> **Required work**
A) Please format the records as a JSON list of strings, one string per line, starting with the line containing "Given: Click the" and going on through the line containing "click(222, 140)", both included, with blank lines dropped. Leave the pictures out of the list.
B) Resume the passage on measuring vowel formants and bandwidths, picking up right after its last sentence.

> **Quoted passage**

Manual measurements were also made for the synthesized vowels to compare against synthesis input values and AASP generated values. F0, and F1-F4 measurements were made manually in each AASP; however B1-B4 bandwidth measurements were done using TF32 because of the software’s ease of use to display each formant peak, determine the 3dB point below each peak to secure bandwidth measurement, and scroll along the peak to take more accurate bandwidth measurements. Manual F0 measurements were used as the input value since the vowels were synthesized with a declining F0 (manual male F0 = 117Hz, manual female F0 = 225Hz). The manual F0 calculation entailed measuring the duration of the three most medial cycles in the analysis segment, dividing that duration by three, and then calculating the inverse. Manual F1-F4 and B1-B4 measurements were made from the LPC spectrum generated at the approximate midpoint of the analysis segment. The manual measurements of B1-B4 made for each Hillenbrand stimulus were used as the input value to compare AASP generated values since Hillenbrand et al (1995) did not report bandwidth measurements. To clarify, manual F1-F4 measurements were made for the synthesized vowels by noting the value at each of the four formant peaks in each AASP. Manual B1-B4 measurements were made, for the synthesized vowels and the Hillenbrand vowels, from the LPC spectrum in TF32 by measuring the width or shoulder of each formant curve at 3dB below the peak (i.e. the half-power point on each side of the peak; Baken, & Orlikoff, 1999, and Kent & Read, 2001). In the event that a formant curve did not fall symmetrically on both sides, commonly due to close proximity to another formant curve, the bandwidth measure was determined by measuring the width from the peak to 3dB down on one side to the peak and doubling this value to represent the full formant bandwidth. It is important to note that the manual measurement cannot be assumed to be completely accurate, but was used as an alternative to the bandwidths calculated algorithmically by the different software packages. The manual method accords with long-standing practice in bandwidth estimation, which is based on the half-power points surrounding a resonant peak. To assess the accuracy and reliability of manual measurements a second researcher repeated 10% of these measurements.

Assessment of accuracy and comparability

Assessment of accuracy and comparability of the four AASPs was based on comparing the discrepancy scores secured. Discrepancy score is defined as the difference between values measured by each of the four AASPs (or measured manually) and the input values for synthesized vowels, or the reported values by Hillendbrand et al. (1995; henceforth the Hillenbrand input values). Comparisons are displayed graphically for the synthesized vowels (Figures 1 and 2) and the Hillenbrand vowels (Figures 3 to 7) where the zero reference line reflects maximum measurement accuracy (no difference between the measured value and the input value). The gray region above and below the zero reference line reflects a range of values (±5 to 10% of the input value, as indicated in the following section) that are considered to be reasonable deviations from the input value. Manual measurements discrepancy scores for the synthesized vowels are displayed as stars in Figures 1 and 2.

> **Records for processing**
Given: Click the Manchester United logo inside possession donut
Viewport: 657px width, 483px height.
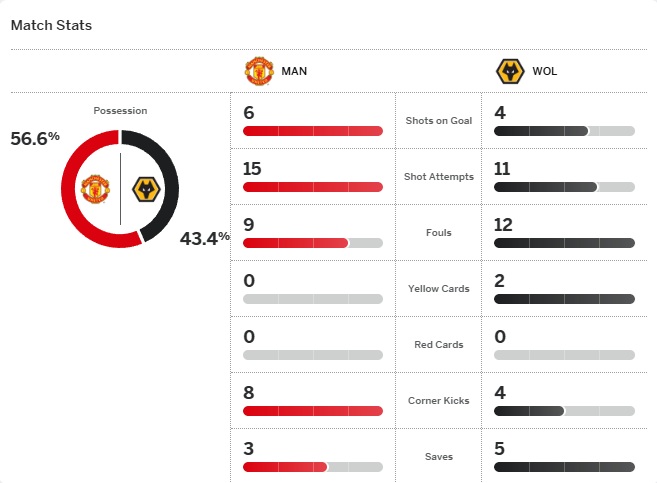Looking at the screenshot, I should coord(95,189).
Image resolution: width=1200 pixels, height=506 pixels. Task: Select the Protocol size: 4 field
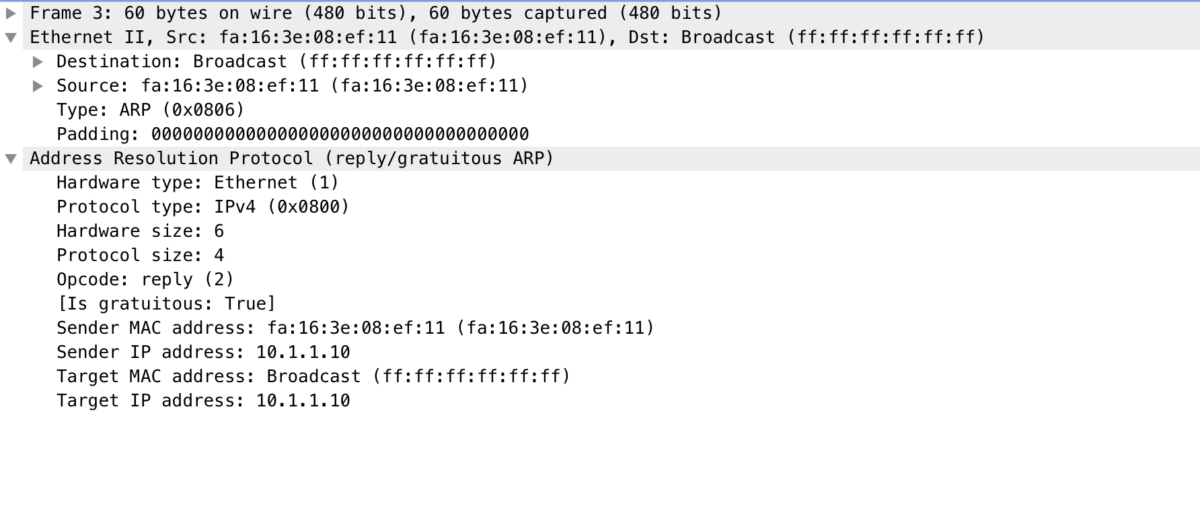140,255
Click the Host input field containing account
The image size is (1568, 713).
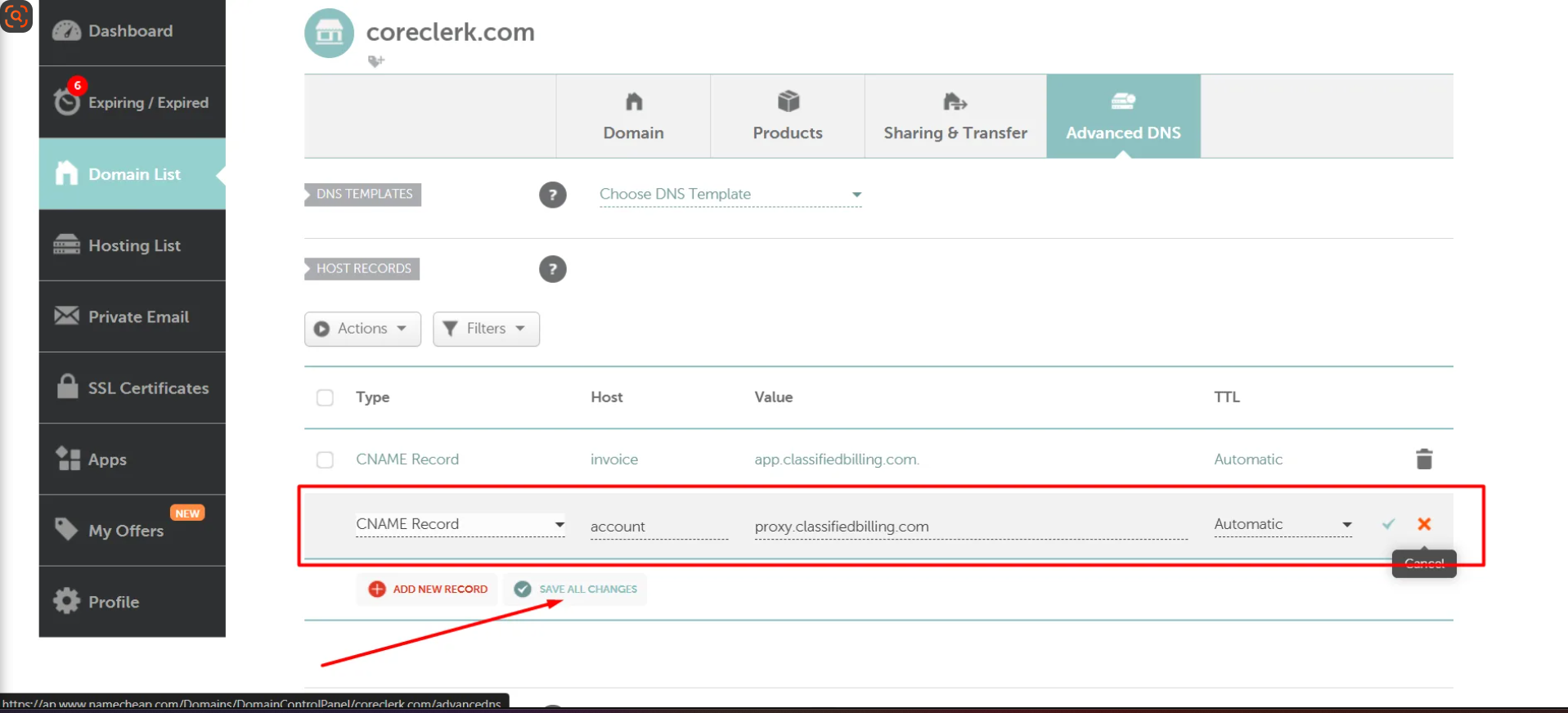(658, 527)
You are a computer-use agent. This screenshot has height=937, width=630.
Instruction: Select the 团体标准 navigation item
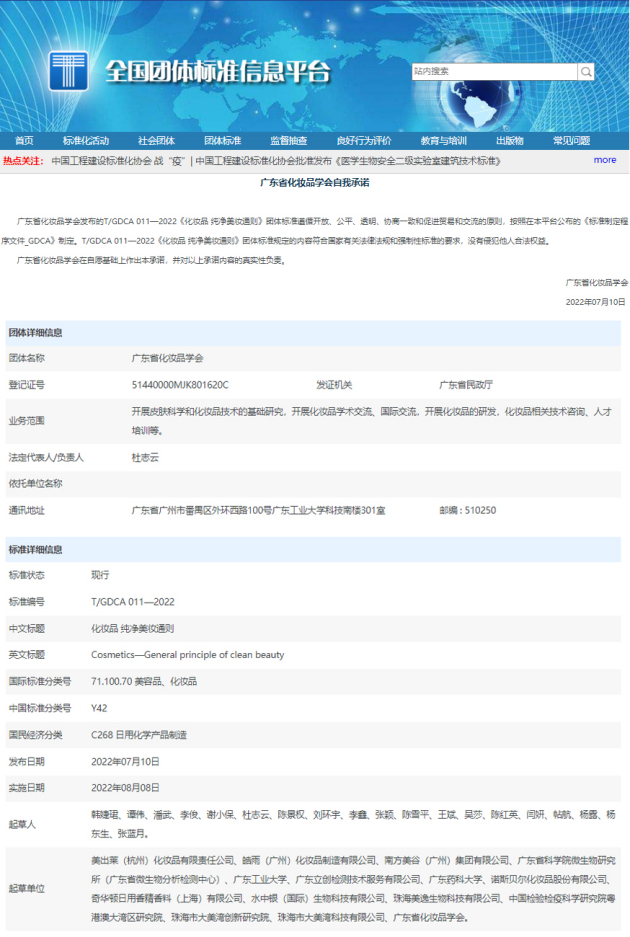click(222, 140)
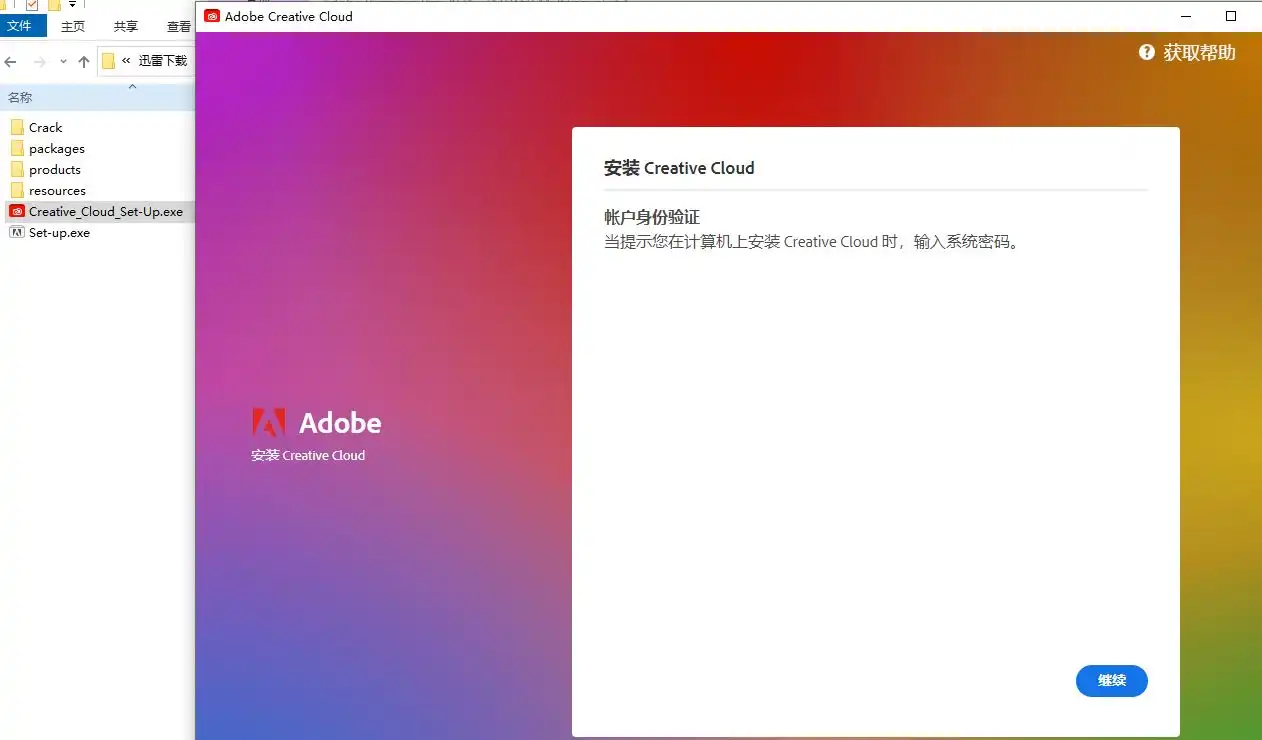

---

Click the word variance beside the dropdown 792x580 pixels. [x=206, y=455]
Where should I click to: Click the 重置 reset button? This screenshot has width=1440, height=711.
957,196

--

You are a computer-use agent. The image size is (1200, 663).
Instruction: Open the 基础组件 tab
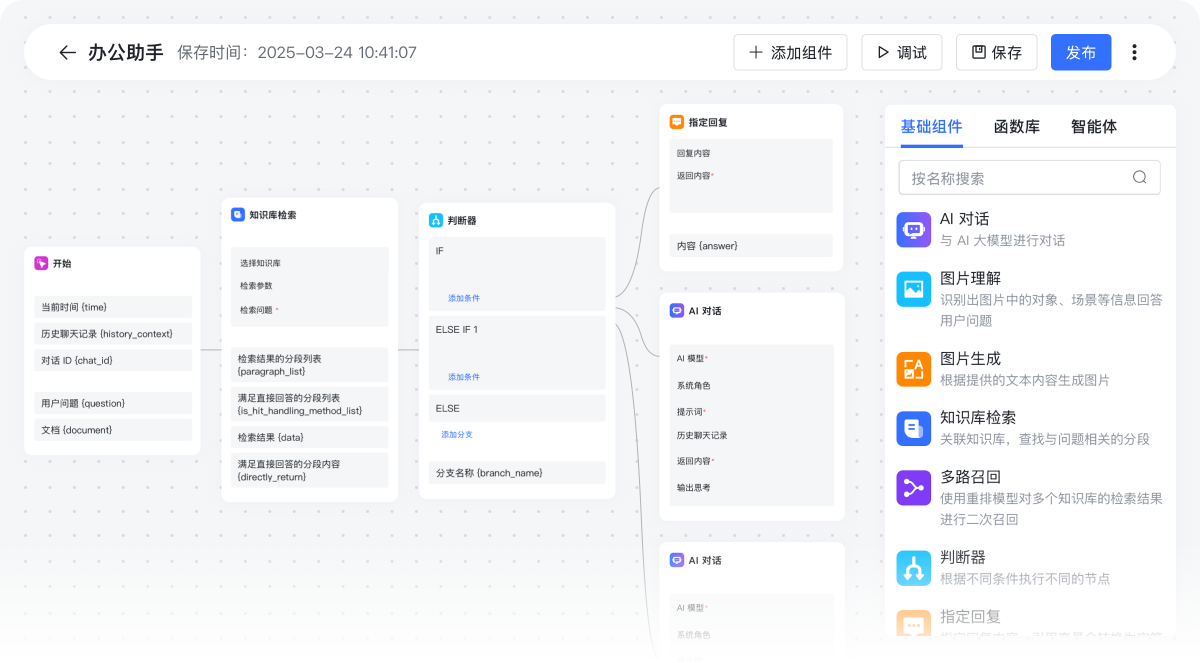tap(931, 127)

> **Responses in order**
A)
[
  "Given: Click the Manchester United logo inside possession donut",
  "Viewport: 657px width, 483px height.",
  "Looking at the screenshot, I should coord(95,189).",
  "Image resolution: width=1200 pixels, height=506 pixels. Task: Select the Protocol size: 4 field",
  "140,255",
  "Click the Host input field containing account",
  "The image size is (1568, 713).",
  "(658, 527)",
  "You are a computer-use agent. This screenshot has height=937, width=630.",
  "Instruction: Select the 团体标准 navigation item",
  "click(222, 140)"
]

B)
Discrepancy scores using Praat for the adult male and female (left panel) and child male and female (right panel) speaker’s fundamental (F0) and formant frequencies (F1-F4) for the four Hillenbrand vowels. The box plots display the mean, 25^th percentile value, and 75^th percentile value for F0 and F1-F4, in addition to the mode (solid line) and the median (dotted line). The zero or accuracy reference line represents the Hillenbrand et al (1995) reported values averaged across the five speakers analyzed, and the shaded region reflects ± 10% of the this averaged value.

A. Discrepancy scores for the bandwidth of the four synthesized vowels, using Praat (left panel) and Wavesurfer (right panel). The zero or accuracy reference line refers to no difference between the manually measured value and the AASP measured value. The gray region above and below the zero reference line reflects ±10% range of manually measured bandwidth value. For additional information regarding box plot refer to Figure 2A caption.

B. Discrepancy scores for the bandwidth of the four synthesized vowels, using TF32 (left panel) and CSL (right panel). For additional information refer to Figure 7A caption.

To verify our graphical interpretations in comparing software results, a series of nonparametric Friedman tests were conducted on the Hillenbrand stimuli discrepancy scores, but not the synthesized vowels because of the limited number of synthesized vowel tokens (one male and one female vowel token for each of the four vowels compared). Nonparametric Friedman tests were selected rather than parametric tests, such as ANOVA, for two reasons. First, it is apparent that the metric of the outcomes may not have interval level meaning, making comparisons of mean or absolute mean scores across software of questionable value. Second, most parametric tests, such as those based on ANOVA, require homogeneity and normality assumptions that would clearly not be appropriate given the distributions of the outcomes. The Friedman test compares AASP in terms of ranks (1= closet to the zero reference value i.e. most accurate, 4= farthest from the no difference reference value i.e. least accurate), and was applied using speakers and vowels as independent observations by which the four packages could be compared. Separate tests were performed for F0 and F1-F2 collapsed across vowels, speaker type and gender.

The accuracy and reliability of the manual measurements were assessed by comparing a subset of measurements made by two researchers. Paired t-test results, evaluating potential bias in measurements across researchers, was not significant (t=1.034; df=19; p=0.314). In addition, an index of the absolute average relative error (ARE) between measurements of the two researchers was calculated by averaging the absolute difference between their measurements divided by the mean measurement. The resulting ARE was 0.0004, suggesting very small differences in measurement, reflecting good inter-rater reliability.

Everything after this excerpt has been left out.